Authors: Volodymyr Mihunov*, Louisiana State University, Nina Lam, Louisiana State University, Lei Zou, Texas A&M, Zheye Wang, Louisiana State University, Kejin Wang, Louisiana State University
Topics: Hazards and Vulnerability, Communication, Applied Geography
Keywords: Twitter, social media, Hurricane Harvey, flooding, rescue, online survey
Session Type: Paper
Presentation File: No File Uploaded
Despite the increasingly prominent role of social media in disaster events, studies analyzing its use in rescue operations remain scanty. Hurricane Harvey hit Texas with unprecedented rainfall and flooding in 2017 and was marked by a widespread use of social media for rescue requests. We conducted a survey of 195 Twitter users in Houston and surrounding communities who had requested for rescue during Harvey. The objective was to investigate our targeted group’s socioeconomic and flood exposure characteristics, reported effectiveness of Twitter, and lessons learnt or suggestions made for its use in future rescue missions.
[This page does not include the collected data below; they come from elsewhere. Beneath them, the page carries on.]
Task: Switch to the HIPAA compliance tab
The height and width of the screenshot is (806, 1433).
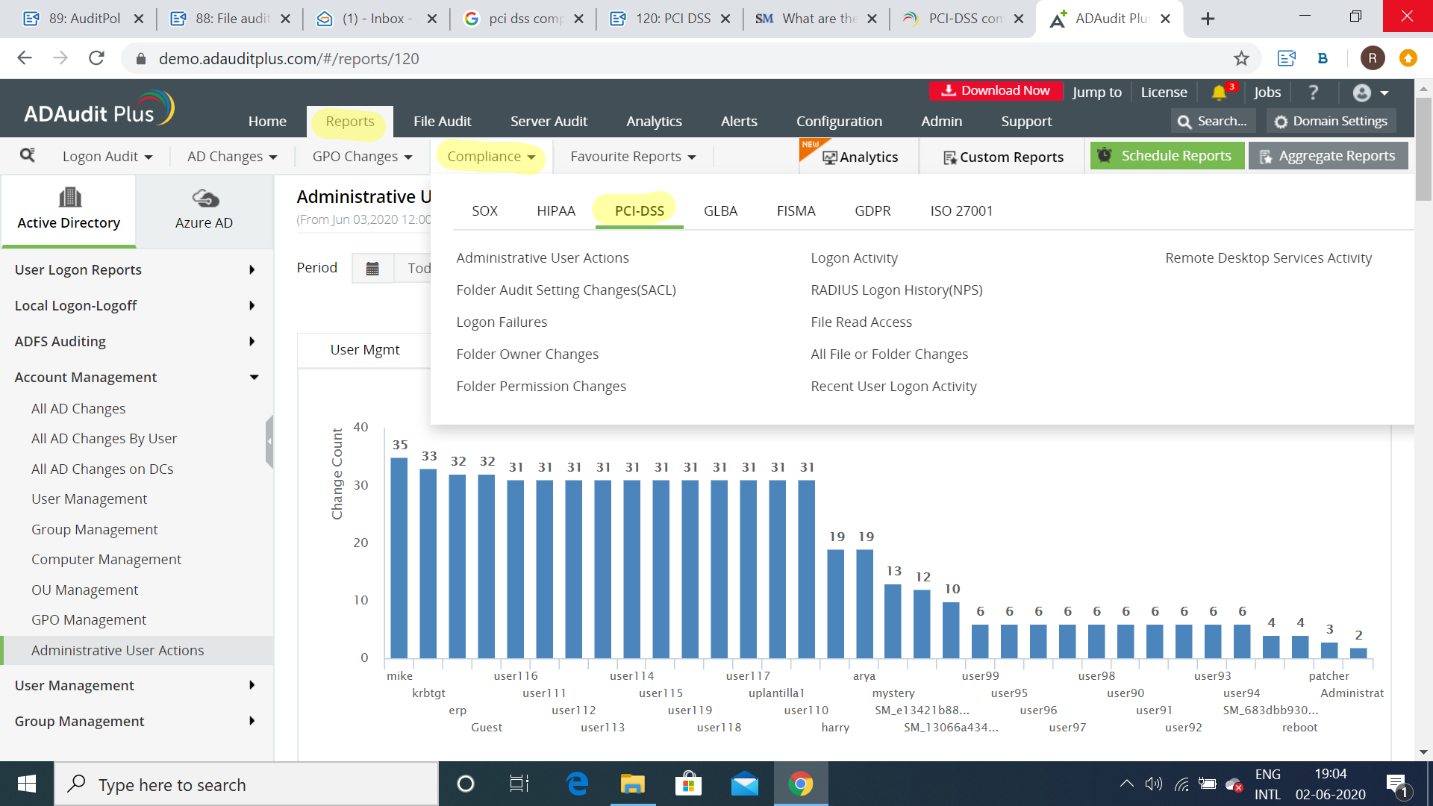Action: 556,210
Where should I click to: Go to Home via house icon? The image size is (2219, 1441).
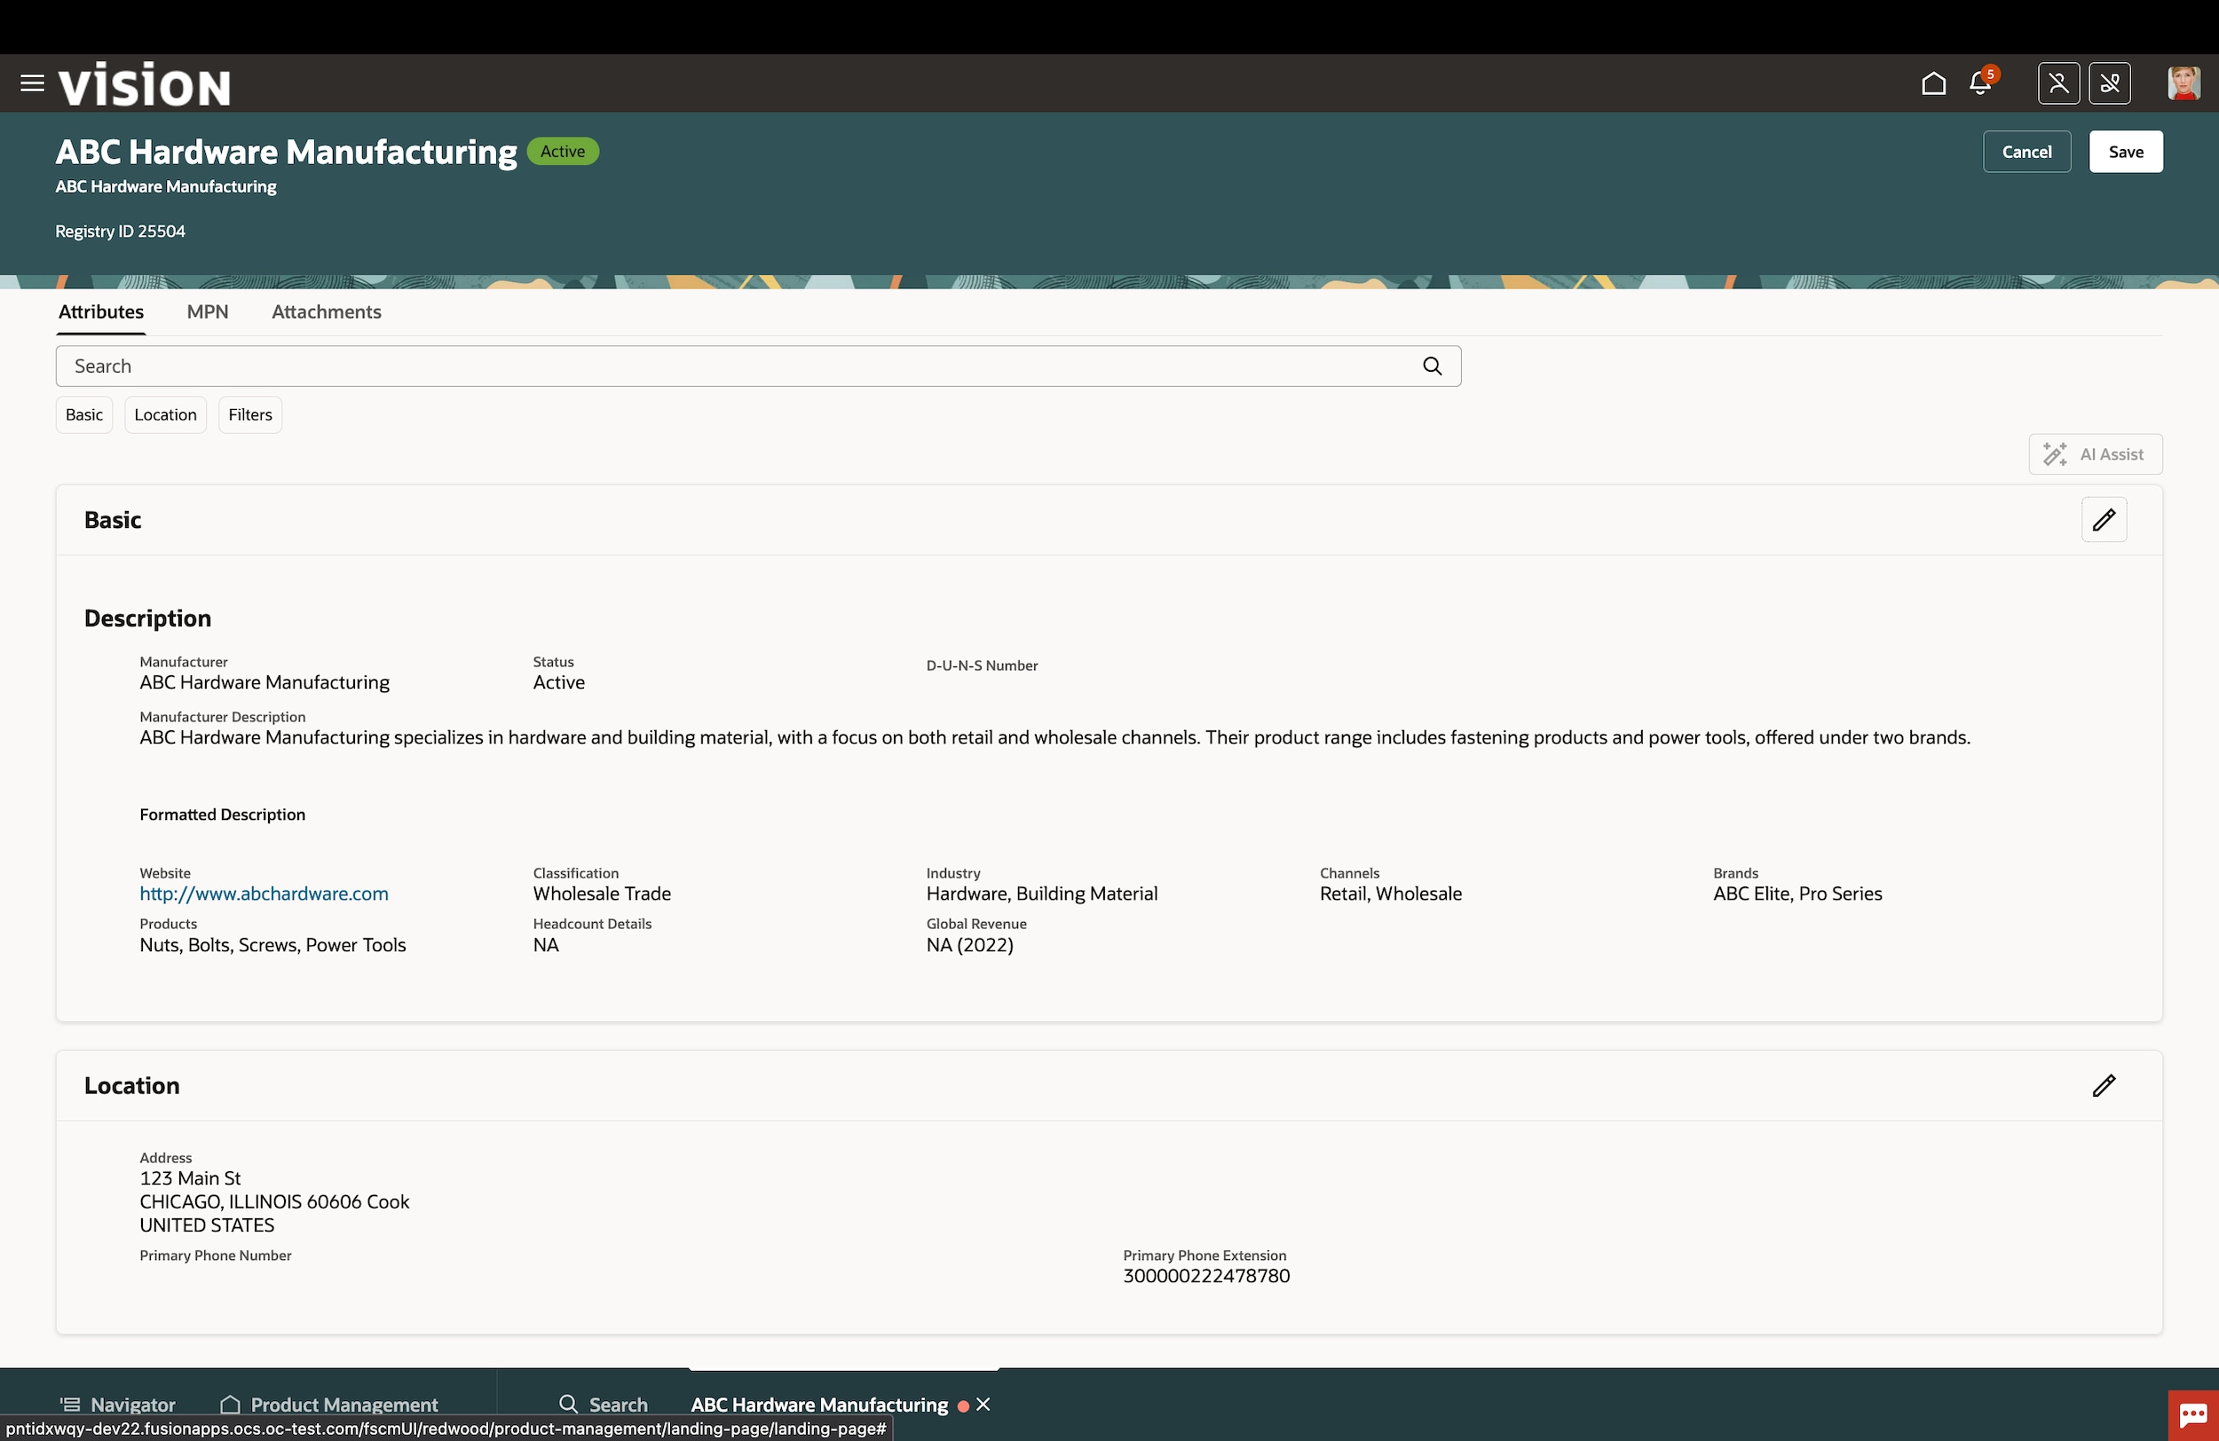pyautogui.click(x=1933, y=84)
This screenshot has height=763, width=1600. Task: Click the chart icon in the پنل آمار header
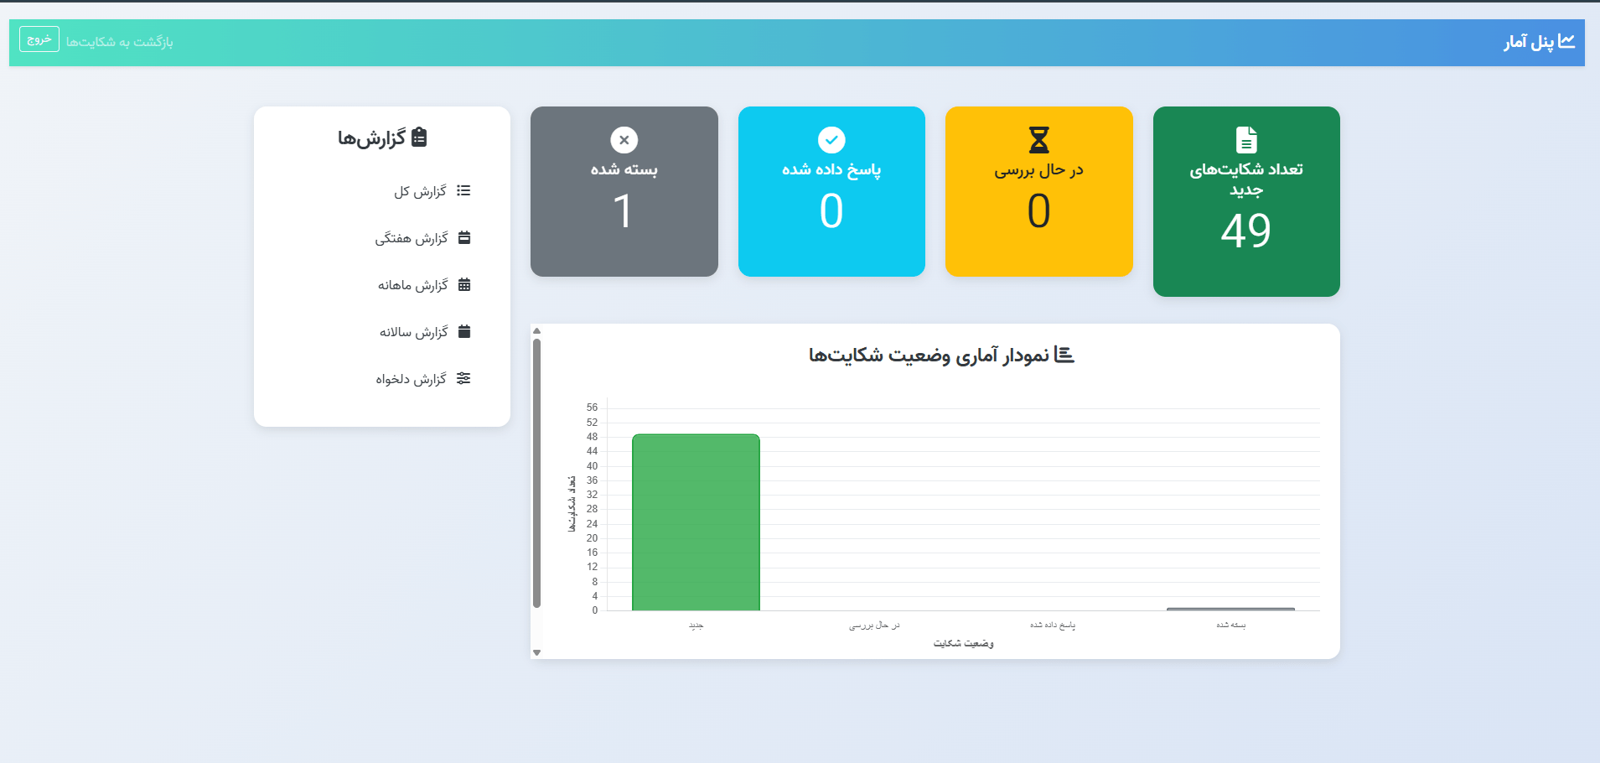point(1569,42)

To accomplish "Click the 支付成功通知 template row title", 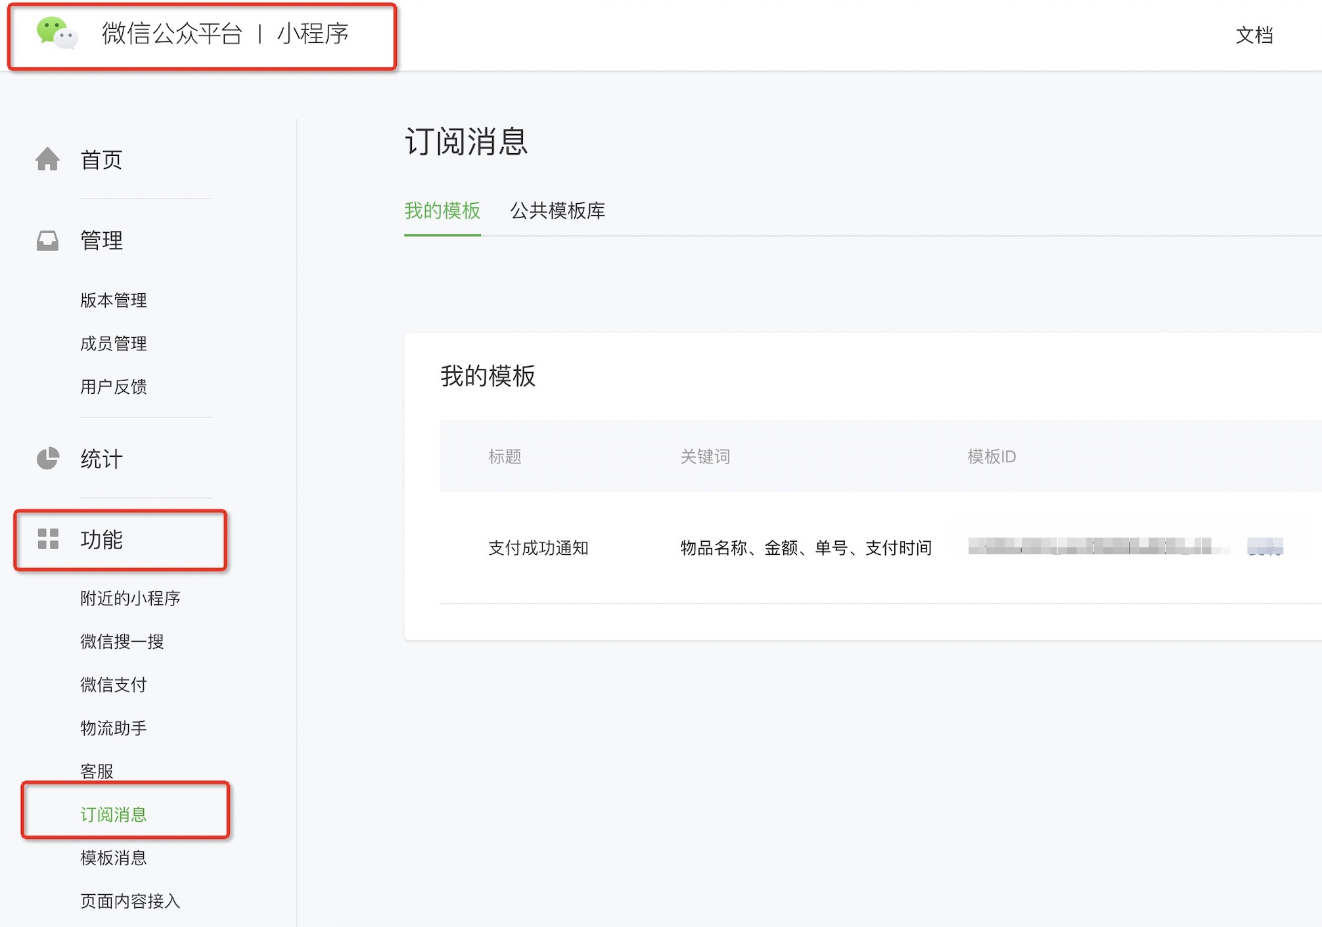I will click(x=537, y=548).
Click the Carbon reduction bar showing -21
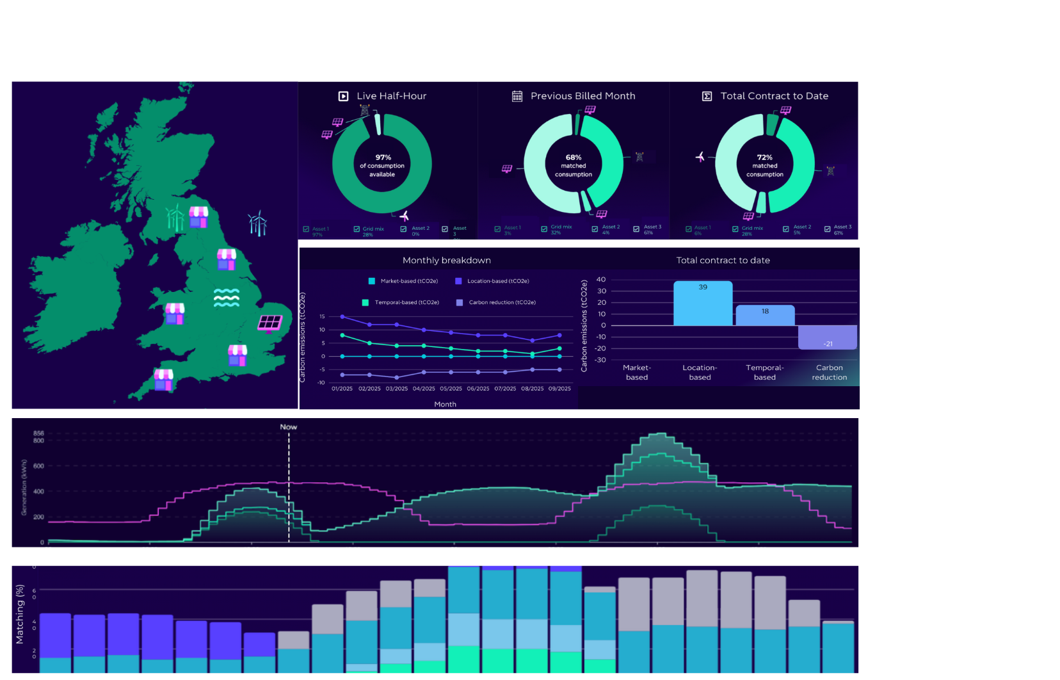 (829, 336)
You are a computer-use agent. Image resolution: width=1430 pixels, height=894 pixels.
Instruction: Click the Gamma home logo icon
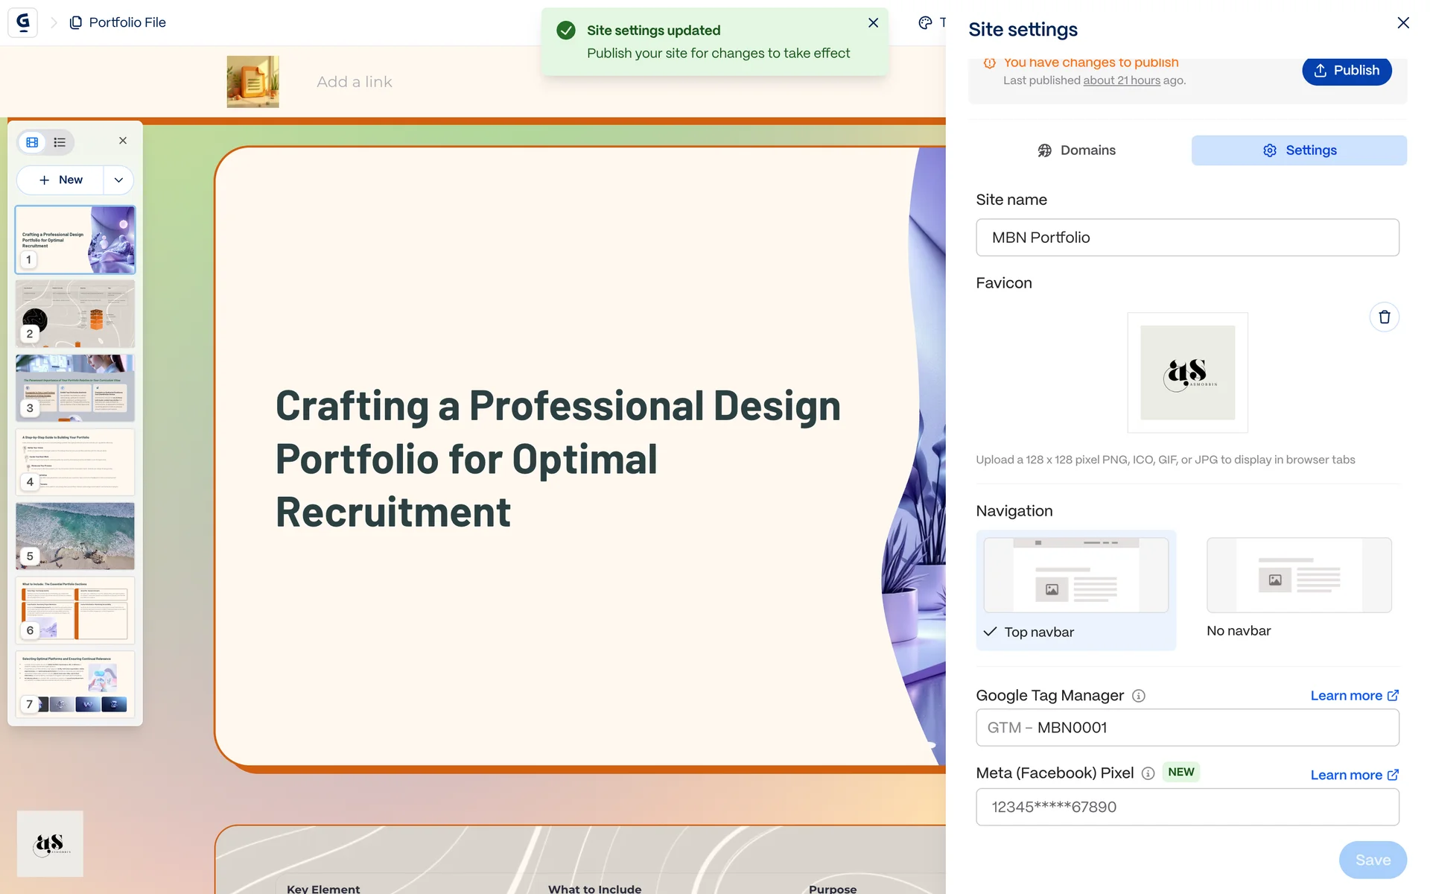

Survey revealed that those requesting rescue on Twitter were better educated, employed (80%), and homeowners (81%). Majority of them were flooded (87%), but remained satisfied with current location and did not consider moving. Calling relatives and friends for rescue was most responsive and yielded higher assistance-provided rate than Twitter. Our respondents found Twitter helpful, but identified issues such as not knowing when volunteers had received their requests or would send help. They suggested promoting Twitter accounts and hashtags that accept emergency requests. This study provides baseline information and actionable suggestions for first responders, community managers, and resilience practitioners to improve future rescue missions.